Dark Waters
Page 46
“Wonderful,” said Mr. Adler calmly. “Brian, if you would lead the way, then?” He was carrying the first aid kit. Coco’s mom carried the emergency kit. They’d talked about trying to roll up the punctured raft, but it was heavy and damp and not much good except as a makeshift tent. It certainly would never float again. You could patch a hole; you couldn’t really patch a chunk missing.
The sun was pretty well up by the time they left. They hadn’t wanted to creep around the forest right at dawn, in case the snake was hunting. But it didn’t seem to actually brighten anything. The light was gray and flat; there was a haze on the lake. A little mist curled, visibly, between the trees of the forest. Brian didn’t like it. But what choice did they have? Stay by the lake, hope the monster didn’t nab them when they finally got desperate for water?
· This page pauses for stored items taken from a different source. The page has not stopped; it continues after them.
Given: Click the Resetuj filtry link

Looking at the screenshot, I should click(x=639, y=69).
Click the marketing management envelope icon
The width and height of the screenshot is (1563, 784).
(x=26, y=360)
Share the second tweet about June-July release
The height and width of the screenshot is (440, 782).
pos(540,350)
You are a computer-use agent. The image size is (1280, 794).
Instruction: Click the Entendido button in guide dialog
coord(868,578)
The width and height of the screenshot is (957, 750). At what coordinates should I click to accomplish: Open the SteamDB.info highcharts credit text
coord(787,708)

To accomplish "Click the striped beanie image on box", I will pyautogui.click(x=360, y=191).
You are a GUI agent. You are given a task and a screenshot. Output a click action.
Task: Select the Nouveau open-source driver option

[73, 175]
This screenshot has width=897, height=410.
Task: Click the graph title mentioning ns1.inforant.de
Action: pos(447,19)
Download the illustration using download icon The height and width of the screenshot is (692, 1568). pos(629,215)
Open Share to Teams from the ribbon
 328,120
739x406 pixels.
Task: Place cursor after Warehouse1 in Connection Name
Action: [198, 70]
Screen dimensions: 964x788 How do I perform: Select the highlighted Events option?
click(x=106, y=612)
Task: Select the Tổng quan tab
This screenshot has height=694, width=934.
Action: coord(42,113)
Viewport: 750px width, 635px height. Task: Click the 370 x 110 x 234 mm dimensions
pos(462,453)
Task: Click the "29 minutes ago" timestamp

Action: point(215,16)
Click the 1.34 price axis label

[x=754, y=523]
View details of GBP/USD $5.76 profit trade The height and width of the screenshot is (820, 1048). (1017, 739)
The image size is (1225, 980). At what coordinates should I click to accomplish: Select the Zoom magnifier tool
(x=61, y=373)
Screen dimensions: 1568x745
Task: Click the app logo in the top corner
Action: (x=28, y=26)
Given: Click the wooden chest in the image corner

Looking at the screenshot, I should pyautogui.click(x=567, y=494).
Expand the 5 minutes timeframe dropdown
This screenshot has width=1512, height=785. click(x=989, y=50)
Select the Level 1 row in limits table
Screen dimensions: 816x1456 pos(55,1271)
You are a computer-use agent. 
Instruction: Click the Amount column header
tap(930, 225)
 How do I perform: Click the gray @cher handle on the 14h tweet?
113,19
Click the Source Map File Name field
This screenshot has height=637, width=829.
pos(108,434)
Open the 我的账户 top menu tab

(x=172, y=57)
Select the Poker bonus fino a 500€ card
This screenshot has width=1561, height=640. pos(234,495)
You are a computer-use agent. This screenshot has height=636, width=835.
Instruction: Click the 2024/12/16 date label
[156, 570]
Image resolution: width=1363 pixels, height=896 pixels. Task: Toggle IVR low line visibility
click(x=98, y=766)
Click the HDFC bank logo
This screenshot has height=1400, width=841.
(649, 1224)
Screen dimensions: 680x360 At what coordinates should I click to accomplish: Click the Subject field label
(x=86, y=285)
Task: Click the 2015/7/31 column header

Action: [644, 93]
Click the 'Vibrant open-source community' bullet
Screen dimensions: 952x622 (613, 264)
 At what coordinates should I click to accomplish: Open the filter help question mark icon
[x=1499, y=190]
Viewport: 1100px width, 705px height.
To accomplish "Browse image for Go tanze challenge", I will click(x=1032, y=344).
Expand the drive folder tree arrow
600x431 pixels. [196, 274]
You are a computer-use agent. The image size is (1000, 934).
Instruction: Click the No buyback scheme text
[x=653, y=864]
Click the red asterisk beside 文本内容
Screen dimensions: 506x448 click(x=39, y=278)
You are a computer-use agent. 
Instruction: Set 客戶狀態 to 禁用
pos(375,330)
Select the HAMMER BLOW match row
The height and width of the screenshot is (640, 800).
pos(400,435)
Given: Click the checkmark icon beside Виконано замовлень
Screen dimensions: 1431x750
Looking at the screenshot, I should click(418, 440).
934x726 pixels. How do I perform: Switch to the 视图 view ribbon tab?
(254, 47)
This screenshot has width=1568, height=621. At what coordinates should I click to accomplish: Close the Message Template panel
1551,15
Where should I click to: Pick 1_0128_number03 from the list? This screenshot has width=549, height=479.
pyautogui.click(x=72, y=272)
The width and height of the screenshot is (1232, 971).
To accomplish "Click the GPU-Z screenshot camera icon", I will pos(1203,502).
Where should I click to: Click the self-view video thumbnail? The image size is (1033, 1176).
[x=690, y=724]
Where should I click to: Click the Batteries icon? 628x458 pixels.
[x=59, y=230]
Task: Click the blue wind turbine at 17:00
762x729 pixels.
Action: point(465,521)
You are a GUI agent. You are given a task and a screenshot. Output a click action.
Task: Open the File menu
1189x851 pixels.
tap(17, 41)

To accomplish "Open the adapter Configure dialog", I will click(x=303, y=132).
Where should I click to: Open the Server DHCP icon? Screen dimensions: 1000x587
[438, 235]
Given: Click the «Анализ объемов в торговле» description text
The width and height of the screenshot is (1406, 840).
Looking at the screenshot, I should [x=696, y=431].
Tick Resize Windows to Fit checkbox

Brian took a deep breath and led them into the woods. Mr. Adler brought up the rear, with Ollie walking just ahead of him. Coco, her mom, and Phil were in between.
“Remember to look up,” said Phil. The rest of them nodded.
They slipped between the pines and pushed uphill, back in the grip of the trees. The path climbed up and up, winding a little, as Brian worked hard to get his bearings. The air was cold in his nose and throat. All of them were scanning the woods. Waiting, thought Brian, for something to happen.
But it was not, in the end, the sound of the chimes or the movements of the snake that caught their attention. It was a voice.
It was the axe man’s voice, and he wasn’t singing this time. He was reciting a poem to himself. His words carried eerily through the trees, now shouting, now whispering, breaking the thick, birdless silence. They all stopped dead to listen, hardly breathing, trying to figure out where the voice was coming from.
Four times fifty living men,
(And I heard nor sigh nor groan)
With heavy thump, a lifeless lump,
They dropped down one by one.
The adults looked astonished.
“That’s the axe man,” whispered Coco to the grown-ups.
Unconsciously, they had all pressed closer together. The sound seemed like it was coming from everywhere and nowhere. The forest was cold and damp, but Brian was sweating under his clothes.
“I know that poem,” said Coco’s mom, listening, head tilted to one side. “I majored in English lit in college. That’s ‘The Rime of the Ancient Mariner.’ A long, old poem. About a man who kills an albatross and brings bad luck on his crew.”
“What happened to him?” Coco asked. “The man who kills the albatross?”
“Well, his crew died,” said Ms. Zintner. “But—he didn’t. He wanted to, you see. But he couldn’t. Instead he was cursed to wander the world forever, telling his story.”
Somewhere in the distance, the voice went stridently on, growing louder and louder.
Alone, alone, all, all alone
Alone on a wide wide sea—
The verse went on, but Ollie broke in softly, “I wonder what happened to Captain Sheehan?”
“The log doesn’t say,” said Brian. “It ended with them going to fight the snake.”
Near and far away—it was hard to tell—the voice, which had faded a little, rose again, on part of a new verse:
Seven days, seven nights, I saw that curse,
And yet I could not die.
“Yeah,” Coco said. “We need to find him.”
“Cabin,” said Brian. “We should still start with the cabin.” Brian took a deep breath and scanned the woods again for landmarks. It was hard. The whispering voice and the flat, deceptive light distracted him. But he could do it, he told himself. He’d been hiking and camping in the woods since he was little.
Okay, he thought to himself. Okay. The beach is back that way, the cabin must be . . .
That way. He remembered that rise, the way the ground sloped, and . . . and there was the oak tree, and behind it . . .
“Hang on,” said Coco’s mom. “Did I hear a chime?”